- Task prompt -
Please return all lines from the records below that include the string "blue".

- Given records -
# # # # # # #
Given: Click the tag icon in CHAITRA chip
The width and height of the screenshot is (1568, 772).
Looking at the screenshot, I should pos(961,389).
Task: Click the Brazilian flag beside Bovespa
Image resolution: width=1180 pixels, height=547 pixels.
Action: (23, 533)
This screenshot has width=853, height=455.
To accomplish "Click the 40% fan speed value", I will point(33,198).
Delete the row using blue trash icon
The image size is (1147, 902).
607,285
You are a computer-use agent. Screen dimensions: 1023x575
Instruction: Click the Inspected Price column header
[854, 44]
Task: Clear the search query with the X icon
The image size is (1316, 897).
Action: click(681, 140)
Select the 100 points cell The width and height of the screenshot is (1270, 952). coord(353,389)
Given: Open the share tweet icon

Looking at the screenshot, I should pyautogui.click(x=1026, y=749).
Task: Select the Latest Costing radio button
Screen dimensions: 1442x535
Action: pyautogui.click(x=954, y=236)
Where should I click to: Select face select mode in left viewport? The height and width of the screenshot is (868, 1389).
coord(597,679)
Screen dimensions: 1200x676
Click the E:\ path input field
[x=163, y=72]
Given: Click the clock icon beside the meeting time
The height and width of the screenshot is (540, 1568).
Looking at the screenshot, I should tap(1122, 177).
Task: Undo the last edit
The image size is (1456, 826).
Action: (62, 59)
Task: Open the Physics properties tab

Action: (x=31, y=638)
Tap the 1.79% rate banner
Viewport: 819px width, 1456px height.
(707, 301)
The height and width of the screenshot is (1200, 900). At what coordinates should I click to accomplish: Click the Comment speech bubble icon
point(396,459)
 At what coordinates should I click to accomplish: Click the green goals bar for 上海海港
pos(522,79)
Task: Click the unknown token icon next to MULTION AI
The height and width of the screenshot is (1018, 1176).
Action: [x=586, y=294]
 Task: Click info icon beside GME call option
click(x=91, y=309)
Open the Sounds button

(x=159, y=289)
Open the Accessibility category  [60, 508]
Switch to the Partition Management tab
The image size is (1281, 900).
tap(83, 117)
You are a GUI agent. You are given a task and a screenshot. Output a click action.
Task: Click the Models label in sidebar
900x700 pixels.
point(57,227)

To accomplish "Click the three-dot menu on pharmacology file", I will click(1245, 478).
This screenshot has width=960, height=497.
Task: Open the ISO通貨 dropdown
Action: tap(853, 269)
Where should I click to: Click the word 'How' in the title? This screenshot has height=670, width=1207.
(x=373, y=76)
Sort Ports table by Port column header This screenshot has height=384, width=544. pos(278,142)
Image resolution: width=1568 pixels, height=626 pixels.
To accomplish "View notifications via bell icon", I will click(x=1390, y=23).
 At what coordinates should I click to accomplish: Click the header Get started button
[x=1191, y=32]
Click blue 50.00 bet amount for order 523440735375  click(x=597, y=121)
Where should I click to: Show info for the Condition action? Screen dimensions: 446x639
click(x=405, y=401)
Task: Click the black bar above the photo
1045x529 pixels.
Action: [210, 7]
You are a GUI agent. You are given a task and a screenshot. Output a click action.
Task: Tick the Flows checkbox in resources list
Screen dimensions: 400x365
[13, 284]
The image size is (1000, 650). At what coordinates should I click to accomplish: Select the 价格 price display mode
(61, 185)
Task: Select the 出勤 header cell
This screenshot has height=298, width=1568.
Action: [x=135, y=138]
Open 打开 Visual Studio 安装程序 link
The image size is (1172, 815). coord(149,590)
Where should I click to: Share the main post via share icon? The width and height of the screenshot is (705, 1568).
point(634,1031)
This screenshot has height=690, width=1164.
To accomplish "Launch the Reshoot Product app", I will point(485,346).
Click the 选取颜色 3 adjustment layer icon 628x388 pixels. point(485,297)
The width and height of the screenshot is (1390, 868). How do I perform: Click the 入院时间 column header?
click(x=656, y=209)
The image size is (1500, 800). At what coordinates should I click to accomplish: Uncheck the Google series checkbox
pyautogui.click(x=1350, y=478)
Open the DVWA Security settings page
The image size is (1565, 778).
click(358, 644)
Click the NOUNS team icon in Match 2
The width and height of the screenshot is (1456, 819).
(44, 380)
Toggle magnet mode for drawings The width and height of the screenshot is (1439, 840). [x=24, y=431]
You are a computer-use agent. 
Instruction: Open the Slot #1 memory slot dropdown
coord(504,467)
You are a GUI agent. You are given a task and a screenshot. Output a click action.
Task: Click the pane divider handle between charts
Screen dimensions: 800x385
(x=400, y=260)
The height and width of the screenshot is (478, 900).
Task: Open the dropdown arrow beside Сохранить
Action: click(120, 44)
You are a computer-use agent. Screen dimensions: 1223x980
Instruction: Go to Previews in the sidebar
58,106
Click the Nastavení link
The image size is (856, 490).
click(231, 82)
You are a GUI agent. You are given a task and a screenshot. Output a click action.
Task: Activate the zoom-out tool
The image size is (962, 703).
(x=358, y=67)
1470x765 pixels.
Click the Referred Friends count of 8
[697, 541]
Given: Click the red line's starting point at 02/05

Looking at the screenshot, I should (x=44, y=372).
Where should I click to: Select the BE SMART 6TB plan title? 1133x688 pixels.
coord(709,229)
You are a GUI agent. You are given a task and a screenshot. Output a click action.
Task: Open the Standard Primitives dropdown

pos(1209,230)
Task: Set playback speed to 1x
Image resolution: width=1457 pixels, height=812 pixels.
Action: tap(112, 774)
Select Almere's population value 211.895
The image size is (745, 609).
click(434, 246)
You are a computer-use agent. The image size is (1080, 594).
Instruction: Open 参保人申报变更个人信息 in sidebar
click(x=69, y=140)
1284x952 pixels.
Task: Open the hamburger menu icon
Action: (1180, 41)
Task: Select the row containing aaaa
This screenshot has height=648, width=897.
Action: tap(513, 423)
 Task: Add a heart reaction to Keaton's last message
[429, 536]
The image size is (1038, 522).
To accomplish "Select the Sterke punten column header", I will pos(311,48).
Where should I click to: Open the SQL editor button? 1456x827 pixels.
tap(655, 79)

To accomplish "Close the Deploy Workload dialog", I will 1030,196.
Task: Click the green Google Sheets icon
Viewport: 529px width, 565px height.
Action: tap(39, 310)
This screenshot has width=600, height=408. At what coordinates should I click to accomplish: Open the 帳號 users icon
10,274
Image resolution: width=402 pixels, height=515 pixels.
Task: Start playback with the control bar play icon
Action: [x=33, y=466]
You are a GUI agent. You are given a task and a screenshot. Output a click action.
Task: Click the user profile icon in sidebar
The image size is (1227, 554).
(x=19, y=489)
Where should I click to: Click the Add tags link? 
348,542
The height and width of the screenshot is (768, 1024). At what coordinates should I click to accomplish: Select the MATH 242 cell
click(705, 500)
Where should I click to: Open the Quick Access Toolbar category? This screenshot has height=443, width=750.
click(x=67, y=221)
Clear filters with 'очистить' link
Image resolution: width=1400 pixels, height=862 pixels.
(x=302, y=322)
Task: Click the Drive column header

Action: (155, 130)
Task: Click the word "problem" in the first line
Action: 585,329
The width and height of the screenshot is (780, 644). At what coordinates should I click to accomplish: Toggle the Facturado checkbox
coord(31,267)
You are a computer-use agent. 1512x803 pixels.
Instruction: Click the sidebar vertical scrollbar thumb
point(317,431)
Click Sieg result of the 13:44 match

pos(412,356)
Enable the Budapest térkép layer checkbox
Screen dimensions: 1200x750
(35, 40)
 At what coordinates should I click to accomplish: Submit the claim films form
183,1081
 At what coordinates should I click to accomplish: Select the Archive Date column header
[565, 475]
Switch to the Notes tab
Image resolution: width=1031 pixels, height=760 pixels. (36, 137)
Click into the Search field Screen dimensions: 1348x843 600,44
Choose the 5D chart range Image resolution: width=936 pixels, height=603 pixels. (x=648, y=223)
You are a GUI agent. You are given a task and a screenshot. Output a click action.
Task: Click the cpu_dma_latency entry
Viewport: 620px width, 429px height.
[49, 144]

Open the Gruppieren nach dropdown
# # # # # # #
- Answer space -
Delete the row using blue trash icon
Click blue 50.00 bet amount for order 523440735375  click(x=597, y=121)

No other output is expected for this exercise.